Real-time sensing and perception of the radio spectrum based on artificial intelligence (AI) is crucial for emerging intelligent wireless and electronic warfare systems. However, sensing can be greatly impacted by harmful radio frequency interference (RFI). Emerging drone warfare allows many RFI sources/jammers to be distributed across a wide field-of-view which necessitates real-time measurement, adaptation and aperture nulling to remove the RFI before AI-based sensing and perception of sources of interest can occur. This work explores algorithmic innovations that improve the computational complexity of classical Howells-Applebaum adaptive nulling algorithm to enable fast, real-time adaptive operation at significantly lower arithmetic complexity. Design examples for AI-enabled sensing and perception across a 32-element antenna receiver with 32 independent channels and a Xilinx Virtex-6 Sx475 FPGA backend are discussed. Examples show computer architecture for digital signal processing and AI algorithms operating on the FPGA, with real-time measurements for spectrum sensing and modulation recognition on the RadioML2018.a dataset with and without the proposed adaptive nullforming system. A general adversarial AI-based spectrum perception architecture that allows both jamming of opponents while simultaneously nulling out RFI and conducting AI-based radio intelligence applications is examined and demonstrated in the 5.7-5.8 GHz band using a 32 element real-time FPGA realization. Modulation recognition is demonstrated for 16/32-QAM signals under heavy RFI conditions with additional “in the wild” RFI sources present.

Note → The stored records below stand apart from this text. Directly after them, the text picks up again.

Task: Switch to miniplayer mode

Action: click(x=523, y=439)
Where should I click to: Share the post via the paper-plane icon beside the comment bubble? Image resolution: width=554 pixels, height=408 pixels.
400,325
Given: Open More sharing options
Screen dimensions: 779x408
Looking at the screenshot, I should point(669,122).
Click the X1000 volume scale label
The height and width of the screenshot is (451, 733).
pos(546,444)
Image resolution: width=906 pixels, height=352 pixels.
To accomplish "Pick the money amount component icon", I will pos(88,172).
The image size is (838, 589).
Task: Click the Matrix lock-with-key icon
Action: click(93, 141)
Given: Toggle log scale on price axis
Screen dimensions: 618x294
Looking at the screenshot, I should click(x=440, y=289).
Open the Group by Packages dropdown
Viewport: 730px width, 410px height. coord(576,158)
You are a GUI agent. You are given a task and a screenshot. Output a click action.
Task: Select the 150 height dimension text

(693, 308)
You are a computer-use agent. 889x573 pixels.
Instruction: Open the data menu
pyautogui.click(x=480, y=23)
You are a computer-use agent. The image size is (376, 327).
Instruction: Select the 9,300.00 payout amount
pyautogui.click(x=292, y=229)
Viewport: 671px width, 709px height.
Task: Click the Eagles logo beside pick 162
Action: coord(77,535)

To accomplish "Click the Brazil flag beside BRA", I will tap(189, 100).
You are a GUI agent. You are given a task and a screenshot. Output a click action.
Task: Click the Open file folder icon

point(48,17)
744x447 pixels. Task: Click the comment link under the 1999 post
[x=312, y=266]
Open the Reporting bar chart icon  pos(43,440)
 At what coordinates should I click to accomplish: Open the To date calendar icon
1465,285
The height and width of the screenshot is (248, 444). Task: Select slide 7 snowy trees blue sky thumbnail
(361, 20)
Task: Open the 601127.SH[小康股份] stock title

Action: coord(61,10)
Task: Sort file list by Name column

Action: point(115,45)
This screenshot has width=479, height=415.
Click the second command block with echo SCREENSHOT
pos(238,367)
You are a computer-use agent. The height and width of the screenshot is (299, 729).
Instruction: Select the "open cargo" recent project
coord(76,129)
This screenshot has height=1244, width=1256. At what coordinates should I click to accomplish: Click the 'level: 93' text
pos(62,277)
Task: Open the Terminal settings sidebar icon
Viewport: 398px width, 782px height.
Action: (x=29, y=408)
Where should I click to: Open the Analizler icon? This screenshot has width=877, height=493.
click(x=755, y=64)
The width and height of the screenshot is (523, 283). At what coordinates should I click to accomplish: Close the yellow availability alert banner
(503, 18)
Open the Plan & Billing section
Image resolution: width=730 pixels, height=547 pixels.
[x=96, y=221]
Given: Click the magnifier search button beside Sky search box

基于Xilinx Sx475T FPGA的多电平howell - applebaum零形成射频抗干扰:32通道,5.8 GHz/ 100 MHz/波束
基于人工智能(AI)的无线电频谱实时传感和感知对于新兴的智能无线和电子战系统至关重要。然而,传感会受到有害的射频干扰(RFI)的极大影响。新兴的无人机战争允许许多RFI源/干扰器分布在广阔的视野中,这需要实时测量、适应和孔径零化,以便在基于ai的感兴趣源的传感和感知发生之前消除RFI。这项工作探索了算法创新,提高了经典Howells-Applebaum自适应零化算法的计算复杂度,从而在显著降低算术复杂度的情况下实现快速、实时的自适应操作。本文讨论了具有32个独立通道的32单元天线接收器和Xilinx Virtex-6 Sx475 FPGA后端的ai传感和感知设计示例。示例显示了用于数字信号处理的计算机架构和在FPGA上运行的人工智能算法,以及RadioML2018上用于频谱传感和调制识别的实时测量。具有和不具有所提出的自适应零形成系统的数据集。使用32单元实时FPGA实现,在5.7-5.8 GHz频段检查并演示了一种通用的基于对抗性ai的频谱感知架构,该架构允许在干扰对手的同时消除RFI并进行基于ai的无线电情报应用。在重RFI条件下演示了16/32-QAM信号的调制识别,并且存在额外的“野外”RFI源。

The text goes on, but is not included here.